Work to be completed >>
The answer must be every line below that contains the string "button".

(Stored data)
^^^^^^^^

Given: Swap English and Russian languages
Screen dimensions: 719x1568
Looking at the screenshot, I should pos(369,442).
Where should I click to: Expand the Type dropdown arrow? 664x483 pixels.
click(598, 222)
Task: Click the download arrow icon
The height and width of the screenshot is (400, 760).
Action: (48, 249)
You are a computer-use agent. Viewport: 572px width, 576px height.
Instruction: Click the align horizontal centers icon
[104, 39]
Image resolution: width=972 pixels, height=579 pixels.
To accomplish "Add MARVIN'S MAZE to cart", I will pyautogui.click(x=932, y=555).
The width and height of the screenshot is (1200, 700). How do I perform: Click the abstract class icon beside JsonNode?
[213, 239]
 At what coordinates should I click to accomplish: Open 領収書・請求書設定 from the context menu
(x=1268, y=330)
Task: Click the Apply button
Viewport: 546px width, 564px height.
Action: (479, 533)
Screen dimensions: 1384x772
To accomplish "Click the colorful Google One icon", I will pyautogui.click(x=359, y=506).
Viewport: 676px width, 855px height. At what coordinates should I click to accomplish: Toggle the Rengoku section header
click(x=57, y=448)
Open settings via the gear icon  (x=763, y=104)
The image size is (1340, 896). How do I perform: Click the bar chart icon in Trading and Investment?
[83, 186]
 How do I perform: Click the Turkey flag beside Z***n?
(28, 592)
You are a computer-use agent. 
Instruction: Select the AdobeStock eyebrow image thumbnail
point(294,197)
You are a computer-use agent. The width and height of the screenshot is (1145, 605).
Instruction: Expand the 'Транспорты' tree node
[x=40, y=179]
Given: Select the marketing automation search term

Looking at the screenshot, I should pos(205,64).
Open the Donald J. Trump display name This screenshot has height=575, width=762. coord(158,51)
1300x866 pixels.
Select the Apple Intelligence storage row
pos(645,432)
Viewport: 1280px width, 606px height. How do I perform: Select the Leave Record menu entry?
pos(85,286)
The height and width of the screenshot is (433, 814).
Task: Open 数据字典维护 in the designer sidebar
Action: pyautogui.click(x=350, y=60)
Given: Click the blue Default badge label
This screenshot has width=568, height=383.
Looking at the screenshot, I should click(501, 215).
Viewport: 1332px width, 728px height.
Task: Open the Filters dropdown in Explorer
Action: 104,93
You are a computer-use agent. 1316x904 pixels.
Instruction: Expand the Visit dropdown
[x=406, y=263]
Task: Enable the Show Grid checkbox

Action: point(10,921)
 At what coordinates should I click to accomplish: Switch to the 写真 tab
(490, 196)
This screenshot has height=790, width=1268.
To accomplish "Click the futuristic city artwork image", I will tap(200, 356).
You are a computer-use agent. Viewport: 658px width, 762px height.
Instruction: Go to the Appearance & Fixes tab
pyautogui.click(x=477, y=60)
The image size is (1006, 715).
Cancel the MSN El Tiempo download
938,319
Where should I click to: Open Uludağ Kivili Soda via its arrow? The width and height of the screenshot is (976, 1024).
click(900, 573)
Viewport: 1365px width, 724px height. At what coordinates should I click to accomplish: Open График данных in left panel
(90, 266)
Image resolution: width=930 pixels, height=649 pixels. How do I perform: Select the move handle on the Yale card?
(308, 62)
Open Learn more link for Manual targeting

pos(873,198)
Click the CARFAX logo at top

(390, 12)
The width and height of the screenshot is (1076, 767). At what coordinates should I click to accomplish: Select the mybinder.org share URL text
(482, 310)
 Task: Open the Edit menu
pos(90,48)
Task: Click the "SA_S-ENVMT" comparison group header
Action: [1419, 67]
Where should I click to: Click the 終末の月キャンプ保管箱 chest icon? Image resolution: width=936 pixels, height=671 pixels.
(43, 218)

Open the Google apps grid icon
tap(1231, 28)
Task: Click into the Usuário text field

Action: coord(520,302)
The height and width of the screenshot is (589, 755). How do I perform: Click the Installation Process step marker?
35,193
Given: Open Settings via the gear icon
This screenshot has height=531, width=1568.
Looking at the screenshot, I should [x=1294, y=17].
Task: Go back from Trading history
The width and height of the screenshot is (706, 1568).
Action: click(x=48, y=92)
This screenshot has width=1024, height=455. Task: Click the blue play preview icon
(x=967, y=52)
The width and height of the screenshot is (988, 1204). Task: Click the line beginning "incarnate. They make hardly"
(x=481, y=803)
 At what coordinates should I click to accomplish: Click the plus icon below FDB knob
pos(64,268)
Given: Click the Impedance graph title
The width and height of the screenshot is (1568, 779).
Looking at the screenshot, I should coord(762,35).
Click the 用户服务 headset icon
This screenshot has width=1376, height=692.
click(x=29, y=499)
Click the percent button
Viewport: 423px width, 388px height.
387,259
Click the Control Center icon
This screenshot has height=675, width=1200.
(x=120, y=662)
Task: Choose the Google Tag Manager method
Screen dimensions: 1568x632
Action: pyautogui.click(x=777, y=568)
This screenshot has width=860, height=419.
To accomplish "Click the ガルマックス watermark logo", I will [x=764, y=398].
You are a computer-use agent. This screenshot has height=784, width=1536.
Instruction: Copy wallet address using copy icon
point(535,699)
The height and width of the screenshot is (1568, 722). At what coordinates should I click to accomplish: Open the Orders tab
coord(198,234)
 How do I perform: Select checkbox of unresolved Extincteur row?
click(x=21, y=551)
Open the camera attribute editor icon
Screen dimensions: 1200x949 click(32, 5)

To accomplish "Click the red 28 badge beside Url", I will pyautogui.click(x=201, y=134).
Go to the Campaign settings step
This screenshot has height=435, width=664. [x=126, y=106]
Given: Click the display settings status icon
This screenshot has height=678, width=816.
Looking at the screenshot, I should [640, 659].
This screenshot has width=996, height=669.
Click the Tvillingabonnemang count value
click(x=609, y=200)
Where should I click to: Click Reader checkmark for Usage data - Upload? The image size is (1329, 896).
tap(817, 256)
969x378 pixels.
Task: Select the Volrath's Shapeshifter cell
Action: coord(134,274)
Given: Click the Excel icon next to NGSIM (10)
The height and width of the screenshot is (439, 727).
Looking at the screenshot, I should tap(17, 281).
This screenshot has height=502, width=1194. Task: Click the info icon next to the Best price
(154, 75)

^^^^^^^^

Solution for this exercise >>
Task: Click the Apply button
Click the percent button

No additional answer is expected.